ABOUT CHEF CHRIS...
Chef Chris’ first significant cooking job came at the age of 19 in Columbus Ohio when he joined
the staff at the Grandview Inn, a historic place known as a stopover for famous jazz musicians like Duke Ellington and Count
Basie. He stayed for five years working closely with his mentor Edgar Zillner, a classically trained European chef.
In 1988 Chef Chris moved to Florida and worked
at Disney Worlds’ Buena Vista Palace Hotel. There he learned to deal with large parties of up to 3000 and normal evening
crowds of 300 to 400 in the Hotels’ Australian themed steak house which was also a celebrity favorite. A highlight was
cooking dinner for Bob Hope and George Burns five straight nights! After two years in sunny Florida
the chef began to miss his Midwestern roots and moved back to his home town-Detroit Michigan
and took the position of Head Chef at Pine Trace Golf Club in Rochester Hills.
In 1992 he accepted an offer for the Head Chef Job at the Old Woodward Grill; a huge non smoking restaurant
that featured live blues bands on weekends. At the Old Woodward Grill Chef Chris would hit his culinary stride, perfecting
his signature dish- Crawfish Gumbo and becoming passionate for Cajun/BBQ cuisines. During his tenure at the Old Woodward Grill
Chef Chris became very interested in live blues music and forged relationships with some of Detroit’s finest blues musicians which led to forming his own blues band. After the
Grill was sold in’94 Chef Chris would amerce himself in Detroit’s’ blues music scene and put his culinary
career on hold only accepting positions that aloud for him to pursue music on a fulltime basis.
Chef Chris’ musical break came in 2002 after he and his band traveled to Memphis Tennessee and won the prestigious International
Blues Challenge. Subsequently the Blues Foundation named Chef Chris and his Nairobi Trio “The Best Unsigned Blues Band
in the world.” For the next few years Chef Chris and his award winning blues band would travel extensively throughout
the Midwest, and South performing at marquee blues events including the W.C. Handy Awards.
Billboard Magazine named them a top ten independent artist and Chef Chris was twice nominated best R&B songwriter at the
Detroit Music Awards. The band also released two CDs, which have enjoyed extensive air play locally and on XM satellite radio.
Early September 2004 marked the opening of a new Blues and BBQ venue in southeastern Michigan (The Northfield Roadhouse) and Chef Chris’ return to a serious kitchen position.
While there Chef Chris mastered the balancing
act of serving as the Roadhouse’ head chef and blues front man, earning him a huge following and deep respect for his
highly popular BBQ/Cajun menu and his prowess as a top blues entertainer. He and his band would be the “house”

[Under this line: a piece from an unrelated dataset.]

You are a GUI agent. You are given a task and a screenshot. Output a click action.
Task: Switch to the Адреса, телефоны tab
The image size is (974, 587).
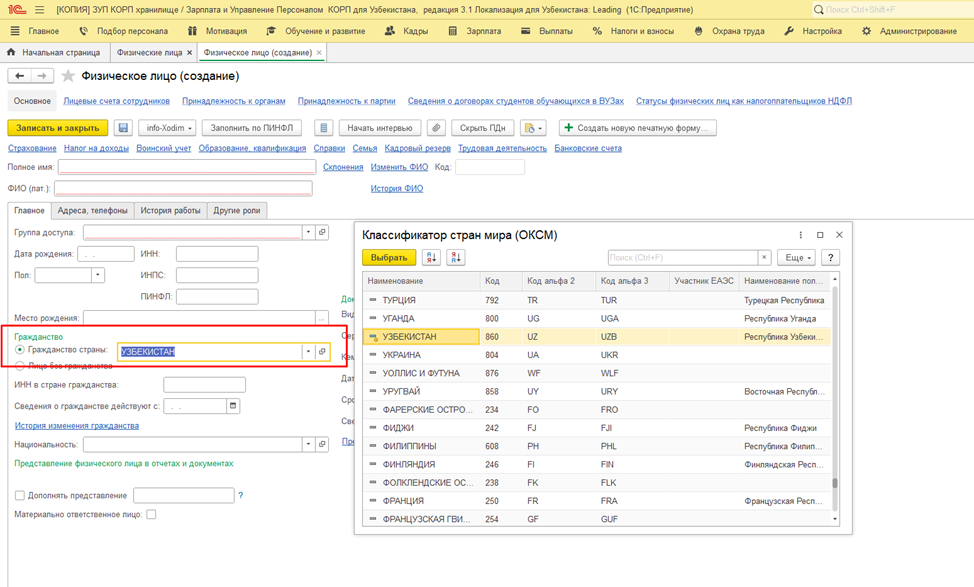(92, 211)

band at the Roadhouse until the chef left in the spring of 2006 to pursue his own business.
Today Chef Chris is still heavily involved in both cooking and music. His band released its third CD in the
spring of ’06 and can be seen locally throughout the metro Detroit/Ann Arbor area and occasionally around the Midwest. He is also developing his own BBQ catering business which features many of his down home dishes
for which he has steadily earned himself a reputation for throughout the years.